O primeiro semestre de 2016 mostrou, no maior mercado mundial da música, que os valores do consumo por streaming estão a impor um novo paradigma que deixa de ter as vendas de álbuns como índice que mede a sua popularidade. Além disso, este é um mercado a começar a recuperar após mais de dez anos de quedas sucessivas

Nuno Galopim

Nuno Galopim

Jornalista

Os números são impressionantes e acabam de ser revelados pela Billboard: nunca se venderam tão poucos álbuns nos Estados Unidos (que são o maior mercado mundial da música gravada), mas nunca se escutou tanta música! E não estamos a juntar a pirataria a esta equação, já que todos os valores que desenham este jogo de contrastes são absolutamente legais. A diferença entre as vendas em queda e o crescimento do mercado têm uma explicação simples: o triunfo em todas as frentes do streaming como nova forma de consumo de música.

Mas voltemos aos números. Segundo os dados relativos ao primeiro semestre de 2016 revelados pela Nielsen Music (que continua assim a estabelecer relatórios que antes nos chegavam via SoundScan), os valores destes seis meses traduzem as mais baixas vendas de álbuns desde 1991. A quebra é na ordem dos 13,6 por cento face ao ano passado, situando-se as vendas em cerca de 100 milhões de discos. O maior trambolhão é sentido pelo CD, que cai 11,6 por cento, somando um total de 50 millhões de unidades. Mas também as vendas por download resvalaram dos 53,7 milhões de álbuns no mesmo período em 2015 face aos 43,8 milhões deste ano. No sentido inverso, as vendas em vinil, mesmo em valores mais discretos, subiram 11,4 por cento e atingiram os 6,2 milhões de discos, o mais vendido dos quais foi Blackstar de David Bowie, com um total de 570 mil unidades.

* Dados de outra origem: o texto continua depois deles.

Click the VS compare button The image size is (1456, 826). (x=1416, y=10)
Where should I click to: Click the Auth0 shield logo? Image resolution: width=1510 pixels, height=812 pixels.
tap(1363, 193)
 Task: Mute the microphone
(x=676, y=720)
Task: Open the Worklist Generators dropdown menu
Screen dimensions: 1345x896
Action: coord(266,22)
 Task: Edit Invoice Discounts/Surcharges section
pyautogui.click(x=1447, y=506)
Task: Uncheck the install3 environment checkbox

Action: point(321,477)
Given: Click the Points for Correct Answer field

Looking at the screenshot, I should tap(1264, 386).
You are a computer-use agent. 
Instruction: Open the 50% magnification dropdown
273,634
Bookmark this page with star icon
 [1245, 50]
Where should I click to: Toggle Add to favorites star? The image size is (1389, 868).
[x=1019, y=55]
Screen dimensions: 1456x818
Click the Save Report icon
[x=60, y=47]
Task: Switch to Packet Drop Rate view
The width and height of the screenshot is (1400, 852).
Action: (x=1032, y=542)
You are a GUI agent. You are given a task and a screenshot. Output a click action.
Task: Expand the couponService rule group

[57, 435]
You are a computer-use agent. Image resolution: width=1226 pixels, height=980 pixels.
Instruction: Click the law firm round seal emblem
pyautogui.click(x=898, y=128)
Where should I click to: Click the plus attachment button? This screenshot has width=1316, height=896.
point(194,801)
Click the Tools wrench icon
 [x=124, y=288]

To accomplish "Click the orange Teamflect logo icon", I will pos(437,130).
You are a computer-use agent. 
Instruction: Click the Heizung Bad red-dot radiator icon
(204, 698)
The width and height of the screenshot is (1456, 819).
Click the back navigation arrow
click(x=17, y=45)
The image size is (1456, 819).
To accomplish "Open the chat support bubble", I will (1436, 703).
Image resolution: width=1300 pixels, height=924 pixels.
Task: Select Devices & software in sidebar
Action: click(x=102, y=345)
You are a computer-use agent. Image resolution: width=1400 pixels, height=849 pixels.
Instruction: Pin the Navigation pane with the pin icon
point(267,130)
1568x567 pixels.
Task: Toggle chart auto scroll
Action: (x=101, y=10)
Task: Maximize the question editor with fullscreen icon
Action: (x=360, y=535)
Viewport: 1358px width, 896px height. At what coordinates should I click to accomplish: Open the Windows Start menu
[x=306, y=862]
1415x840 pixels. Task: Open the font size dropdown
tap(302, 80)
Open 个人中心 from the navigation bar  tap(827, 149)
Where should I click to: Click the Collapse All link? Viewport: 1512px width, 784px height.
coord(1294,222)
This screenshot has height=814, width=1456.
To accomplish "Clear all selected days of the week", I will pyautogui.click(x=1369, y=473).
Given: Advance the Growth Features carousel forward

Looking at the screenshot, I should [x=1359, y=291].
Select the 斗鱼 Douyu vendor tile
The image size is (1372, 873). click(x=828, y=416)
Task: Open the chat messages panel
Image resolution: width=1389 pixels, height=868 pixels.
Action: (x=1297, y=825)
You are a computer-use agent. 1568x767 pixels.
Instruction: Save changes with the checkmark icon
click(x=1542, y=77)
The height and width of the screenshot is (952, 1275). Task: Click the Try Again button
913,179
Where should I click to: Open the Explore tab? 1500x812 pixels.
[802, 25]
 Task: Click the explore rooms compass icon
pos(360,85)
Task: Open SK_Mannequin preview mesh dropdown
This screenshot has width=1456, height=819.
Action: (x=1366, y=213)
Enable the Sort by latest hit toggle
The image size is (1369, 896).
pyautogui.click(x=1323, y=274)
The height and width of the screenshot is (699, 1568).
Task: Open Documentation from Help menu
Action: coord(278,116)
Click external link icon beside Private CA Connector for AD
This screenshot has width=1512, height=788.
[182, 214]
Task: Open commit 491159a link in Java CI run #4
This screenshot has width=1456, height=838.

No total dos álbuns, em todos os formatos, foi Drake aquele quem mais discos vendeu, sendo Views um dos três discos que ultrapassaram a fasquia do milhão de unidades. Os outros a subir além deste valor foram 25 de Adele e Lemonade de Beyoncé.

Ainda entre os números as quebras mais acentuadas nas vendas de álbuns situaram-se entre os discos novos, com um decréscimo de 20 por cento face a 2015. Já os discos de fundo de catálogo – ou seja, os álbuns antigos dos mais diversos artistas – caíram apenas 7,7 por cento.

A venda de faixas avulso, que fora ainda recentemente uma das “conquistas” do mercado de vendas de música por donwload, sofreu também uma quebra significativa, dos 531,6 milhões no primeiro semestre de 2015 para os 404,3 milhões agora divulgados.

Mas nem todos os valores são de descida... Ao contrário de todos estes casos (salvo as vendas em vinil), os dados que a Billboard acaba de divulgar mostram um crescimento significativo no consumo de música por streaming. Houve nestes seis meses 208,9 mil milhões de canções escutadas, correspondendo a 139,2 álbuns, num pulo de 58,7 por cento face ao ano passado. Destas “audições” por streaming os valores das plataformas de áudio suplantaram as dos serviços em vídeo (como o YouTube).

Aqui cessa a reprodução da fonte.